One of the first to challenge the idea of a Hebraic root to the languages of Europe was J. J. Scaliger (1540–1609). Scaliger was able to identify Greek, Germanic, Romance, and Slavic language groups by comparing the word for God between a number of European languages (Pedersen, 1931). He understood homologous characters as reflecting descent from parent to daughter languages and recognized their importance in reconstructing language relationships. Scaliger failed to find (or chose to ignore) any relationships between the main groups and so his explanations were still essentially ahistorical (Pederson, 1931). However, his work, combined with the existing knowledge of linguistic structure and processes of change, provided the raw ingredients for the comparative method in linguistics.

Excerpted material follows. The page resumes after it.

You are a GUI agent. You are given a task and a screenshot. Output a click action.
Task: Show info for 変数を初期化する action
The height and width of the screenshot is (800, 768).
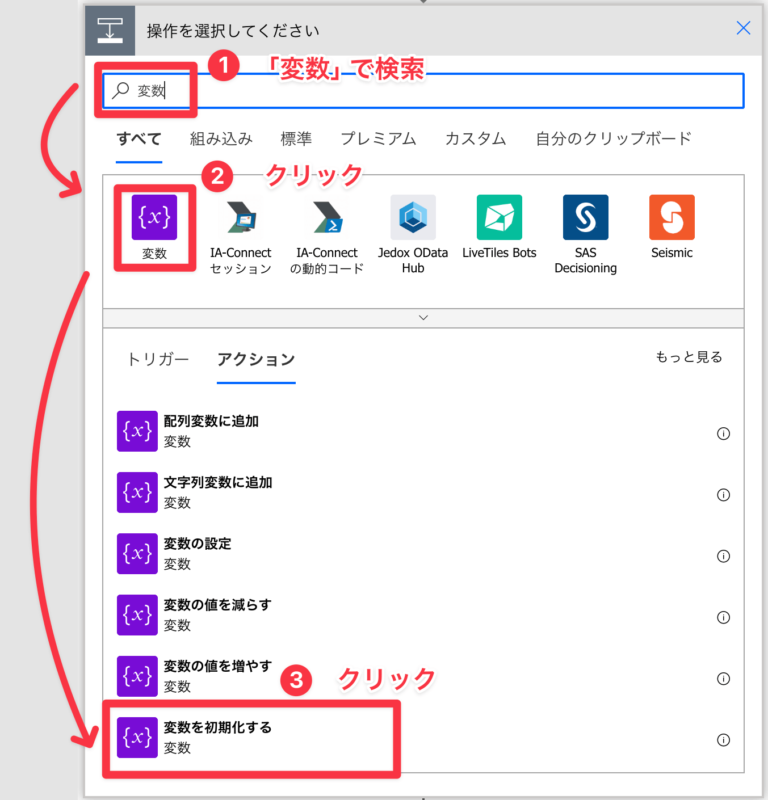(723, 740)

During this time, the biological comparative method also continued to build on the work of Aristotle. Leonardo da Vinci's (1452–1519) detailed anatomical studies compared humans to other species and recognized structural homologies (although most scholars maintained a purely anthropocentric interest in anatomy until the 18th century). Carolus Linnaeus (1707–1778), "the father of modern taxonomy," introduced a hierarchical classification system using precise species descriptions and Georges Cuvier (1769–1832) led the shift from anthropocentric anatomy to comparing anatomical structures between species (Mayr, 1982). Another significant milestone was the work of English naturalist John Ray (1628–1705). He was one of the first to suggest that "species" existed through time and were not simply the result of spontaneously generating organisms of various kinds. This discovery, which was initially rejected as heretical, made historical explanations of species diversity possible for the first time.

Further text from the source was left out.